→ **EXERCISE**: If a line in the listing contains "Focus", copy it out whole.

→ **INFORMATION PROVIDED**:
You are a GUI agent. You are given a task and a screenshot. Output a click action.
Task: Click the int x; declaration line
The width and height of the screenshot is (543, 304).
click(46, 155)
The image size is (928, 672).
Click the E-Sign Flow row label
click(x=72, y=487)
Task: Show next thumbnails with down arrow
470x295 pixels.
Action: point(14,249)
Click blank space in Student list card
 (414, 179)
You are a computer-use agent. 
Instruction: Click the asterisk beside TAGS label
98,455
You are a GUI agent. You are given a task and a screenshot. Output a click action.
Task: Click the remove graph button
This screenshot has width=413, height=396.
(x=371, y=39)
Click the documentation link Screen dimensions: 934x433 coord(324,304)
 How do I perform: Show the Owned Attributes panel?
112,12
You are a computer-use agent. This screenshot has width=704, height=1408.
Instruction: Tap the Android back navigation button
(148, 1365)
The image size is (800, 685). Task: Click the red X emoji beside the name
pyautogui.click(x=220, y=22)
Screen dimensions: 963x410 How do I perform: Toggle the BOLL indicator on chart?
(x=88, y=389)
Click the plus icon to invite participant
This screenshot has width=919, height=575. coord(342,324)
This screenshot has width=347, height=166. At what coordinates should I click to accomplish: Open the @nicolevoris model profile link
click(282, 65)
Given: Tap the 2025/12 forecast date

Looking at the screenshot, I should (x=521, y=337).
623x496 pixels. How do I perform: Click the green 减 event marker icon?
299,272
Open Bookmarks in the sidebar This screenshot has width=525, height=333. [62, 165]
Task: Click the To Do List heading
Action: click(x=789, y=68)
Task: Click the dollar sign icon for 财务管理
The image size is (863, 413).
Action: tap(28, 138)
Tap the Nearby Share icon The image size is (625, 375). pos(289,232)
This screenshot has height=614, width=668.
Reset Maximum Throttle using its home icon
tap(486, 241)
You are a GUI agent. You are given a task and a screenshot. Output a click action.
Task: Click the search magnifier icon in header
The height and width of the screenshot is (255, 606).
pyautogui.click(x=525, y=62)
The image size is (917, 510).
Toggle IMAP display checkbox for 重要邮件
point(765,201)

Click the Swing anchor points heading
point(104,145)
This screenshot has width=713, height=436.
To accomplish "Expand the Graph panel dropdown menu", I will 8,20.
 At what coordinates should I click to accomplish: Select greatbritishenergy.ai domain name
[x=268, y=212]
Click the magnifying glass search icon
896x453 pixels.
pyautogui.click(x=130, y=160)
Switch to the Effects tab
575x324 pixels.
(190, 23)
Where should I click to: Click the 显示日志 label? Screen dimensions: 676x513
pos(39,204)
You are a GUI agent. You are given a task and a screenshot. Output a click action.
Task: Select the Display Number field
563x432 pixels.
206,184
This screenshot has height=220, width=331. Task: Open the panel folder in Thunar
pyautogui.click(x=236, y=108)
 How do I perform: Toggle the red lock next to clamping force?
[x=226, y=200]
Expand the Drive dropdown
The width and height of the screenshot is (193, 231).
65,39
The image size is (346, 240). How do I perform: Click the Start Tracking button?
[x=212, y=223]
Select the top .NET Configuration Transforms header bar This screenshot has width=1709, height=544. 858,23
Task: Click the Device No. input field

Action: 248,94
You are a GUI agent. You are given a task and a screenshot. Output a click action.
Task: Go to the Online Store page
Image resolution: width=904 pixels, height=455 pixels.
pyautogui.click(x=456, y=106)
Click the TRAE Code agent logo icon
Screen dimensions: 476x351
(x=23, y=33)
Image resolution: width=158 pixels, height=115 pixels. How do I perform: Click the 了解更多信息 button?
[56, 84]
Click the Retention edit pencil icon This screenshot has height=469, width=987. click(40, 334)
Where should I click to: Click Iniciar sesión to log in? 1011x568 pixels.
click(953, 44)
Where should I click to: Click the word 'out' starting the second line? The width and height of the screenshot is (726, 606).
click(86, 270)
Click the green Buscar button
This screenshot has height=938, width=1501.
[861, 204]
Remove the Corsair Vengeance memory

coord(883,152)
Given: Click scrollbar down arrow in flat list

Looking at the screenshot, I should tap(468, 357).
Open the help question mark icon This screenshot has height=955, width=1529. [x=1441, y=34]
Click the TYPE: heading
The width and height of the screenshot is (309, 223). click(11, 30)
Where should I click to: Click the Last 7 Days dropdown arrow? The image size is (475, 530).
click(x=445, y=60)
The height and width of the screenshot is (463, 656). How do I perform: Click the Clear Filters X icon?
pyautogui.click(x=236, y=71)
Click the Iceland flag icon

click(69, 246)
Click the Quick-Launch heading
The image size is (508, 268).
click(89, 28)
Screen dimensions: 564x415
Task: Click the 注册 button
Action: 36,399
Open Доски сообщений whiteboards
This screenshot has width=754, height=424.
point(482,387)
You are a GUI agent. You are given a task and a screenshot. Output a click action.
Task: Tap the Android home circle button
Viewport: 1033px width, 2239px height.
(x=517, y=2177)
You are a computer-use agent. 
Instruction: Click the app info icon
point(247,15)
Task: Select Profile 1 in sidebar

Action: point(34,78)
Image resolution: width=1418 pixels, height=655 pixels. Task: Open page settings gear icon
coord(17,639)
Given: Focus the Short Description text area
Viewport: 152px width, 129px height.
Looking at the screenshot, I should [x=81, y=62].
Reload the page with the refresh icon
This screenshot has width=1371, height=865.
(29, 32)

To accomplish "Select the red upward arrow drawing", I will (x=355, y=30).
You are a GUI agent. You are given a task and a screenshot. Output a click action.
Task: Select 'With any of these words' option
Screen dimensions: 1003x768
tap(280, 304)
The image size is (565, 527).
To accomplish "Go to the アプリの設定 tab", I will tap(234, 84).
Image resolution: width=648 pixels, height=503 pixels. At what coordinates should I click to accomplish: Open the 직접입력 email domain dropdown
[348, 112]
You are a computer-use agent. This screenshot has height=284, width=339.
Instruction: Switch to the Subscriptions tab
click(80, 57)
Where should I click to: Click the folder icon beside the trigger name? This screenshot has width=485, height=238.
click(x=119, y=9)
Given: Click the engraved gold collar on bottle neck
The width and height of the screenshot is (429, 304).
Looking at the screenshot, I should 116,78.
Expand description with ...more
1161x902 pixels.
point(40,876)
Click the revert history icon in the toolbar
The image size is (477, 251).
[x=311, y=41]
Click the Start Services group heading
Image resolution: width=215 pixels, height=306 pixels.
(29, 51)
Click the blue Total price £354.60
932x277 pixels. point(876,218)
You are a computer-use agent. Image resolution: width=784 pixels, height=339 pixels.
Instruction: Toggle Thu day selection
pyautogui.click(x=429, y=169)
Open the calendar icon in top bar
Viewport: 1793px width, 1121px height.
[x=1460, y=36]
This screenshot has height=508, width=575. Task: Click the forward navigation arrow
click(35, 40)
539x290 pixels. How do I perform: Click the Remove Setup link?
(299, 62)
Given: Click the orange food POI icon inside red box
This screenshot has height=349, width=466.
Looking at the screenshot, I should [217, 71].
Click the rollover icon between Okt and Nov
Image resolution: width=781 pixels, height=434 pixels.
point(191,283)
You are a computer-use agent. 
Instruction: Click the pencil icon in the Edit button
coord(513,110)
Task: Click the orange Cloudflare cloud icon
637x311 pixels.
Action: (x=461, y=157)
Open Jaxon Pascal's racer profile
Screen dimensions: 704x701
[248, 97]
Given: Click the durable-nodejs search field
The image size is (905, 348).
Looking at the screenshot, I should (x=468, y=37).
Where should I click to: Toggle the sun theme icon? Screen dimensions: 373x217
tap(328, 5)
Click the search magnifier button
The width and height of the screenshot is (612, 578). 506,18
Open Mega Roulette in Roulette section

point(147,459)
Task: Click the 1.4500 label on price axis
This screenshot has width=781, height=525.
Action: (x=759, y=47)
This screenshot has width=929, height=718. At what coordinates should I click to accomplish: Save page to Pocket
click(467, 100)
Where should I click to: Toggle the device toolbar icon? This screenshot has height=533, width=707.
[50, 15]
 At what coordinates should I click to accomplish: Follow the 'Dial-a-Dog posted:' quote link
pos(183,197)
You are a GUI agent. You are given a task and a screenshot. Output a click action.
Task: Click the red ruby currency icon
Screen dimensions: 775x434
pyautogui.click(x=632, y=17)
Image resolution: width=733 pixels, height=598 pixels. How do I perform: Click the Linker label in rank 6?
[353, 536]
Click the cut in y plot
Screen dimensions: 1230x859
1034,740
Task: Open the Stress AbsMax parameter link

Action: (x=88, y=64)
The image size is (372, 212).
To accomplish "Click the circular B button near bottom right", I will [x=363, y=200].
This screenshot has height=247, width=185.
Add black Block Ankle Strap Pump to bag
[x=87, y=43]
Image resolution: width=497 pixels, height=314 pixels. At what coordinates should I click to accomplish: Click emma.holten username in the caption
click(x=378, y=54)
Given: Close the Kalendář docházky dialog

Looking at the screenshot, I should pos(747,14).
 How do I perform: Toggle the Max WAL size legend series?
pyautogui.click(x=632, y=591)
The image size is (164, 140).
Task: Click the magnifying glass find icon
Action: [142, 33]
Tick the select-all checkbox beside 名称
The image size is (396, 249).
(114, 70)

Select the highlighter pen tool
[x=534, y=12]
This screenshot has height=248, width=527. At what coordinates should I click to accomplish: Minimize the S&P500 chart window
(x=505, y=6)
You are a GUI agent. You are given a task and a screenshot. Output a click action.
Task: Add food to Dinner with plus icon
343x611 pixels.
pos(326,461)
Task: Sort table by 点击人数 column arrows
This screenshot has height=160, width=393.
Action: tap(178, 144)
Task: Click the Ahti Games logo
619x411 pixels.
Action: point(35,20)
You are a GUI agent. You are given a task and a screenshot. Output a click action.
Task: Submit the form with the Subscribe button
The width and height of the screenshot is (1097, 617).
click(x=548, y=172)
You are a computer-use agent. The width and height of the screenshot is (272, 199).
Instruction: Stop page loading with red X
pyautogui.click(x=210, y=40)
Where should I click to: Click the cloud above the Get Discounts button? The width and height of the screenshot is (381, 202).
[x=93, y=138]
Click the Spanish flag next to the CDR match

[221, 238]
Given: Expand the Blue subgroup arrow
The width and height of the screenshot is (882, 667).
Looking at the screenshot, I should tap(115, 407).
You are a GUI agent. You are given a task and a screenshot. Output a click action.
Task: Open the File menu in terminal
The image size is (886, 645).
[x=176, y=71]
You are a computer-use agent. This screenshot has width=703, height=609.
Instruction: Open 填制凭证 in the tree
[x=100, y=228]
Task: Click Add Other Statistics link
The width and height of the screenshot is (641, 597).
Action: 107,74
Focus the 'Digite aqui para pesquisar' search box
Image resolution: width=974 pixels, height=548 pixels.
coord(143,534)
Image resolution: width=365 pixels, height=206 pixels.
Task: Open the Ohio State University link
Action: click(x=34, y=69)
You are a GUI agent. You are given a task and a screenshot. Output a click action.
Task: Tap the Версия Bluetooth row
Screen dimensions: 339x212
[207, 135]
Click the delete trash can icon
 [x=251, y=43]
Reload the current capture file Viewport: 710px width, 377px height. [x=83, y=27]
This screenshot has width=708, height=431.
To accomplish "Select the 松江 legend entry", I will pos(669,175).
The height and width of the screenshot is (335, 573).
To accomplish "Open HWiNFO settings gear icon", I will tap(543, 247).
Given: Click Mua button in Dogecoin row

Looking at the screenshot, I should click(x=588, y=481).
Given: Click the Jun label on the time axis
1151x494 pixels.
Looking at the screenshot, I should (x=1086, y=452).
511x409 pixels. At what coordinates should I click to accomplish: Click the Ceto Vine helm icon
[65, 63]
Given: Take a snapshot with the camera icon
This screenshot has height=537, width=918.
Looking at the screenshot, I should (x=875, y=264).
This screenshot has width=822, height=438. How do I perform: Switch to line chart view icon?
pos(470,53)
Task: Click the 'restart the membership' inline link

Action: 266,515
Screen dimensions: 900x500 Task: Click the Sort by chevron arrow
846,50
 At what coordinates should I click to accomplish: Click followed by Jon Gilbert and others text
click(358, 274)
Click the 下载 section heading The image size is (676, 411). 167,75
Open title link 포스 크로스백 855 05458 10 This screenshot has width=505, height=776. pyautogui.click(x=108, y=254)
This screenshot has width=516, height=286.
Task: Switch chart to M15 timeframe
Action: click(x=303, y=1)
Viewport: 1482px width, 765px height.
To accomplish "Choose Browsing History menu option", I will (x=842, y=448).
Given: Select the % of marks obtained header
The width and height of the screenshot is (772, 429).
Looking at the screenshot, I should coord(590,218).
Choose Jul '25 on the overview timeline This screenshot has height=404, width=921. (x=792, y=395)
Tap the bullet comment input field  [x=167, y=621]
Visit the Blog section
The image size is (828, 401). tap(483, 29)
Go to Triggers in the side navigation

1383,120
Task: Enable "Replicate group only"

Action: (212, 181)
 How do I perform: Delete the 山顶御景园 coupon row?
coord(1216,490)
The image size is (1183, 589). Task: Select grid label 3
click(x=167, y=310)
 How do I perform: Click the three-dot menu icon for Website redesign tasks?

→ **ANSWER BOX**:
Given: Focus the Short Description text area
Focus the 'Digite aqui para pesquisar' search box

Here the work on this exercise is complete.